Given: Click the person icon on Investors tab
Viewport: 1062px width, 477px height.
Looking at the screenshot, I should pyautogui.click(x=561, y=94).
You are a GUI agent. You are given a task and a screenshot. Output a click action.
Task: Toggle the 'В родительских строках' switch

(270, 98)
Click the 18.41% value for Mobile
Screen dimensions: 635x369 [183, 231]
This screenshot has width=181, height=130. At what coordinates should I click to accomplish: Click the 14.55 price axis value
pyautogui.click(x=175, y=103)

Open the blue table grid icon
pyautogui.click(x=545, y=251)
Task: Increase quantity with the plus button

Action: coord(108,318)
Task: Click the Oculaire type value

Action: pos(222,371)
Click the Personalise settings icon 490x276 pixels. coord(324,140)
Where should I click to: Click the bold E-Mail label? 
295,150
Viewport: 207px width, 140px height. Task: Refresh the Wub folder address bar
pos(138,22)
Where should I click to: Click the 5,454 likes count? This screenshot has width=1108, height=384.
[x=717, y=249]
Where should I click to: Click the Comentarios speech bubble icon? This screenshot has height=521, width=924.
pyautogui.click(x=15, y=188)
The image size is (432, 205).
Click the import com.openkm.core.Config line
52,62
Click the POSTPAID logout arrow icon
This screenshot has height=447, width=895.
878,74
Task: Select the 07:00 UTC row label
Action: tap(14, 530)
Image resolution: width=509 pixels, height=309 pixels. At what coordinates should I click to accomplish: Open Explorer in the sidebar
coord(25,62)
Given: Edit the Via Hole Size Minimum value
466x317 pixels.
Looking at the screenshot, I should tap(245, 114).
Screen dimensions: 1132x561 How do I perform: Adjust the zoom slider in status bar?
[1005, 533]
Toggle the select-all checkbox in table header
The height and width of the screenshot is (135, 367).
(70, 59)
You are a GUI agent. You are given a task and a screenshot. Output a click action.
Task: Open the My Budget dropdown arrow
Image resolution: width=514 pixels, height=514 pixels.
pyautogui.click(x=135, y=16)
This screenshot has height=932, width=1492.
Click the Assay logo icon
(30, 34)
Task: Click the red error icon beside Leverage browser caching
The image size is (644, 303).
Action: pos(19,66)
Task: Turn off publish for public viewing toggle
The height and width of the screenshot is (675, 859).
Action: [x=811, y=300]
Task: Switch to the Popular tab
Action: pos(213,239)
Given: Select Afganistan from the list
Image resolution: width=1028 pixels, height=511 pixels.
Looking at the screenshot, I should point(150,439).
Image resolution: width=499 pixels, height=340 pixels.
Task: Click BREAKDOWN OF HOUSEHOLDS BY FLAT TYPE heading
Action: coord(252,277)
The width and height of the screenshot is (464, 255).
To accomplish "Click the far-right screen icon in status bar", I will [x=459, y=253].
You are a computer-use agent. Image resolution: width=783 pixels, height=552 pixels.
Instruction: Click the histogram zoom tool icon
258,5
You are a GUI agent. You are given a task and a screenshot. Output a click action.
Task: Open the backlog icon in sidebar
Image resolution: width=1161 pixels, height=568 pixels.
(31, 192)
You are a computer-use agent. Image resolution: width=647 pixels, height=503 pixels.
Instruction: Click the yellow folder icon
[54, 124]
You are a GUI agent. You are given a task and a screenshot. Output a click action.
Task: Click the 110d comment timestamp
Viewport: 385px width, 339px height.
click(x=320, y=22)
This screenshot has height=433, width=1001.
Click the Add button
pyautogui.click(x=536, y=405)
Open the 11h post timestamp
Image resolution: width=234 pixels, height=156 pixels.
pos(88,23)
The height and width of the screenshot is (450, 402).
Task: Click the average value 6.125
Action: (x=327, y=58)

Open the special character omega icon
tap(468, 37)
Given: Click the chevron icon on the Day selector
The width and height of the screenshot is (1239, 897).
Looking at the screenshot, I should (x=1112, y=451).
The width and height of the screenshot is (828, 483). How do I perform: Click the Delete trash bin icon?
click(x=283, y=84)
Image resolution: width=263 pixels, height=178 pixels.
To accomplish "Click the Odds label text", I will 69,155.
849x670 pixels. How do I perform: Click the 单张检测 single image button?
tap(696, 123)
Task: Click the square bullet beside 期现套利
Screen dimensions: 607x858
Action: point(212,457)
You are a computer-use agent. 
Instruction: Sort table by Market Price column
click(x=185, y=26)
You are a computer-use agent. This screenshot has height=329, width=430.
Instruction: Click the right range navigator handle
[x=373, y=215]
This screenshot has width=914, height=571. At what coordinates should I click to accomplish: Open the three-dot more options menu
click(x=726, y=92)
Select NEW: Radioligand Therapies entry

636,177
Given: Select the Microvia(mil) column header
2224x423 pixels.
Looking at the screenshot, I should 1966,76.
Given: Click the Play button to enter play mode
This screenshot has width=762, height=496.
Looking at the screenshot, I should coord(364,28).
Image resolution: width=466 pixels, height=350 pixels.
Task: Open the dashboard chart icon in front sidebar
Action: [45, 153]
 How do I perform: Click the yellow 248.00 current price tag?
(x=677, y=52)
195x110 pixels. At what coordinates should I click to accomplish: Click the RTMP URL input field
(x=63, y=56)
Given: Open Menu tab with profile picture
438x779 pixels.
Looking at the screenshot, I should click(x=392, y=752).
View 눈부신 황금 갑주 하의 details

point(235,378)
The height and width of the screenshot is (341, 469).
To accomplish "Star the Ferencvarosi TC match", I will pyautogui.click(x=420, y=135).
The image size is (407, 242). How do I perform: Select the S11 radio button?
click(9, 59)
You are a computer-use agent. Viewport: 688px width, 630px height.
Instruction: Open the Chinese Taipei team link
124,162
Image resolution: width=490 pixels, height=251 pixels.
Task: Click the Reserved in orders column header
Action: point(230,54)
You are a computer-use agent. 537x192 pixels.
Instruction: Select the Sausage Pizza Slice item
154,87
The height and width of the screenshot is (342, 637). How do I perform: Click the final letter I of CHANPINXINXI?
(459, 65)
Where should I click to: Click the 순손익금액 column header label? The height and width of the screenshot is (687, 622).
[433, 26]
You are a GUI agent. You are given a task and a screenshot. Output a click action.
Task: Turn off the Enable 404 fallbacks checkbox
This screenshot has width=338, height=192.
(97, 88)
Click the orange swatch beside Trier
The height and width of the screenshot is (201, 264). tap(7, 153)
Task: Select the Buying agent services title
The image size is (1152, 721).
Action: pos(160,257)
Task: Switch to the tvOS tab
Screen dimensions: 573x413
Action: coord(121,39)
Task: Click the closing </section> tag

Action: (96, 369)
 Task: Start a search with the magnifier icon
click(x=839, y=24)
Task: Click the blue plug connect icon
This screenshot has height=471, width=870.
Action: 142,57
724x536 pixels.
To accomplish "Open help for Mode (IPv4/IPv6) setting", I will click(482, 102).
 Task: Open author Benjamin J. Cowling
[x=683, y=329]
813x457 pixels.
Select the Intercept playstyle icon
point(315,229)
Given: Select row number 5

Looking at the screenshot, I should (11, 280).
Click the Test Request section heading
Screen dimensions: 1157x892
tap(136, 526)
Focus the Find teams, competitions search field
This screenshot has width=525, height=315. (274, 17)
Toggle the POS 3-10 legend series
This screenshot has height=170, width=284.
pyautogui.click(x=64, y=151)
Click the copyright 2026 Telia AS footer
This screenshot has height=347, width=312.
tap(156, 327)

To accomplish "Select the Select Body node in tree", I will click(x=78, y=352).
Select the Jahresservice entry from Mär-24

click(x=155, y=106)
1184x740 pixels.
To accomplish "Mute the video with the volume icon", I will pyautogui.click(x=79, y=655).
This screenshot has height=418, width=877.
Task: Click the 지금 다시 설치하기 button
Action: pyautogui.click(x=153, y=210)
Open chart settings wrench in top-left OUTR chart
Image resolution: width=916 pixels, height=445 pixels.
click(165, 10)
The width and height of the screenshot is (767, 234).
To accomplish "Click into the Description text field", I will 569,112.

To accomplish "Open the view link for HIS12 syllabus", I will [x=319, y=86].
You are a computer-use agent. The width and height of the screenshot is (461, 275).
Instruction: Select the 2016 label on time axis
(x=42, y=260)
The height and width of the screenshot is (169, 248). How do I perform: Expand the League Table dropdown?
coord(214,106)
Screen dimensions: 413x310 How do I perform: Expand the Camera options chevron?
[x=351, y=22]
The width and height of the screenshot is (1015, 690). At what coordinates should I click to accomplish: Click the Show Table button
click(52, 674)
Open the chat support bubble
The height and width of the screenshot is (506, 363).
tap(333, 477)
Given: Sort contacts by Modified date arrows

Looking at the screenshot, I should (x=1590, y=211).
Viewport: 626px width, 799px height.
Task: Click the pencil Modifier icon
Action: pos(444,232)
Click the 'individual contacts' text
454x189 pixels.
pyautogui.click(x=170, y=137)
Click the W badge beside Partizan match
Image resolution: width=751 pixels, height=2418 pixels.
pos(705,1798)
---*---
Everything above from the line containing "This screenshot has width=914, height=571." down to the line containing "You are a computer-use agent. Viewport: 688px" should be copied exactly, both end lines included, and nothing else.

This screenshot has width=914, height=571. At what coordinates should I click to accomplish: Open the three-dot more options menu
click(x=726, y=92)
Select NEW: Radioligand Therapies entry

636,177
Given: Select the Microvia(mil) column header
2224x423 pixels.
Looking at the screenshot, I should 1966,76.
Given: Click the Play button to enter play mode
This screenshot has width=762, height=496.
Looking at the screenshot, I should coord(364,28).
Image resolution: width=466 pixels, height=350 pixels.
Task: Open the dashboard chart icon in front sidebar
Action: [45, 153]
 How do I perform: Click the yellow 248.00 current price tag?
(x=677, y=52)
195x110 pixels. At what coordinates should I click to accomplish: Click the RTMP URL input field
(x=63, y=56)
Given: Open Menu tab with profile picture
438x779 pixels.
Looking at the screenshot, I should click(x=392, y=752).
View 눈부신 황금 갑주 하의 details

point(235,378)
The height and width of the screenshot is (341, 469).
To accomplish "Star the Ferencvarosi TC match", I will pyautogui.click(x=420, y=135).
The image size is (407, 242). How do I perform: Select the S11 radio button?
click(9, 59)
You are a computer-use agent. Viewport: 688px width, 630px height.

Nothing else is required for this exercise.